Okay, by now you've understood why you should only permit secure domains to skip filtering when sending into your organization (unless you know what you're doing and want to take a calculated risk). The next question is: How do I ensure my domain is secure?

  1. First, if you're sending outbound email through Office 365, make sure you've set up SPF and DKIM so that it passes authentication when email originates outside of the service.
    . How Office 365 uses Sender Policy Framework (SPF) to prevent spoofing Use DKIM to validate outbound email sent from your custom domain in Office 365asdfasdf
    .asdfas.
  2. Second, for each service you use that sends outbound email as your domain, make sure you add it either to your SPF record, or set up DKIM so that it signs as your domain.There is lots and lots of documentation on the Internet about how to go about doing this, and the best way to inventory them is to use DMARC (for example, see How we got to enforce DMARC for sub-domains of Microsoft’s largest consumer email brands and How we moved microsoft.com to a p=quarantine DMARC record).
    .
    However, there are a handful of large senders that a lot of large organizations use. Here's a quick list of their documentation on how to set up SPF and/or DKIM on them:
    .
    SalesForce
    SPF - What SPF records do I need to add to my domain for Salesforce?
    DKIM - DKIM Signing Outbound Email, Set up DKIM in SalesForce classic
    .
    SparkPost

    SPF - Sparkpost SPF builder
    DKIM - Sparkpost: DKIM explained
    .
    SendGrid
    SPF - SPF: Sendgrid documentation
    DKIM - DKIM: Sendgrid documentation
    .
    MailChimp

    SPF and DKIM - Set Up Custom Domain Authentication: DKIM and SPF
    .
    SailThru
    SPF and DKIM - Configure DNS records for your domain
    .
    This list is not meant to be exhaustive. If I haven't listed the service here, you can easily find it yourself by doing a search for "Set up SPF <service>" or "Set up DKIM <service>".

By setting up authentication, you can send email to yourself (or anyone else) and have it authenticate as your domain, and then it's safe to add to a domain allow list. However, you must do this for each service you send out of, otherwise if you don't, it will go through the regular spam filtering stack where it may get marked as spam.

Conclusion

We understand the need to sometimes bypass spam filtering; sometimes filters make mistake and legitimate email gets marked as spam.

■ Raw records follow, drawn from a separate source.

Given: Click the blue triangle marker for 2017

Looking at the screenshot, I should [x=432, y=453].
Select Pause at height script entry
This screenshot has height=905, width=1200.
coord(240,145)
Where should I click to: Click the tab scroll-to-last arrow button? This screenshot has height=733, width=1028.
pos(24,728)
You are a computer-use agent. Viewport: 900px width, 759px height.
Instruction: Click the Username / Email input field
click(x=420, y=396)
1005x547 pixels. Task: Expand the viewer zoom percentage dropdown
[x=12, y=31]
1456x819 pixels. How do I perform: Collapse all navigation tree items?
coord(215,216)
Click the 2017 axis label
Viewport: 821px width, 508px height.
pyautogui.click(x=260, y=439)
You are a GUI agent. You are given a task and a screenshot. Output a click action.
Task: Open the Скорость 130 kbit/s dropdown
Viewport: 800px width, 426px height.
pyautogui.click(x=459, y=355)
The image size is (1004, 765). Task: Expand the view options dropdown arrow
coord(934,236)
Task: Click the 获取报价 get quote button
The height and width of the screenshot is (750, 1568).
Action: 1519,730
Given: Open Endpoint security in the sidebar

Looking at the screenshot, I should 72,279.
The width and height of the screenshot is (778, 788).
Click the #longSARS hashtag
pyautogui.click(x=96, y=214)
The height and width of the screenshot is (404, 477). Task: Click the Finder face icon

However, you need to do it securely so you don't accidentally allow spam/phish/malware into your organization.

We're making updates to the system so that we do the right thing even without you - as an administrator - having to specifically set it up. However, there will always be a place for admins to make some overrides.

This post should help you do it.

 


Appendix - IP Allows

There is another way to skip filtering in Office 365 and that's by setting up an IP Allow. There are advantages and disadvantages.

On the plus side, they are easy to add. You just navigate through the UX (or use Powershell), and add a sending IP and it then skips all spam filtering (malware filtering is still applied). No fancy ETR syntax required.

However, one drawback is that they are hard to manage. Whereas it's pretty easy to see what a domain is (e.g., microsoft.com is Microsoft, google.com is Google), it's difficult to look at an IP and see what it is without doing a reverse DNS lookup or a WHOIS lookup. "Just what was I thinking when I added 1.2.3.4 to my IP Allow?"

A second drawback of IP allows is that you don't always know who sends the IP. Is it the one sender who you got a false positive from? Or is it shared IP space (such as a bulk email provider, or even Office 365)? That is, will adding an IP Allow skip filtering from many different senders, most of whom you didn't intend? Before adding it, you should verify whether the IP belongs to a single domain, or many. If you don't know how to do that, use an ETR per above and allow the sending domain securely.

A third drawback of IP allows, related to the second drawback, is that you may add too many IPs. For example, if you add an entire /24 range, you may not know the ownership of that entire range. For many administrators who aren't technical enough to look up WHOIS records and interpret CIDR notation, this may end up permitting more than you thought.

So, exercise caution when using this feature.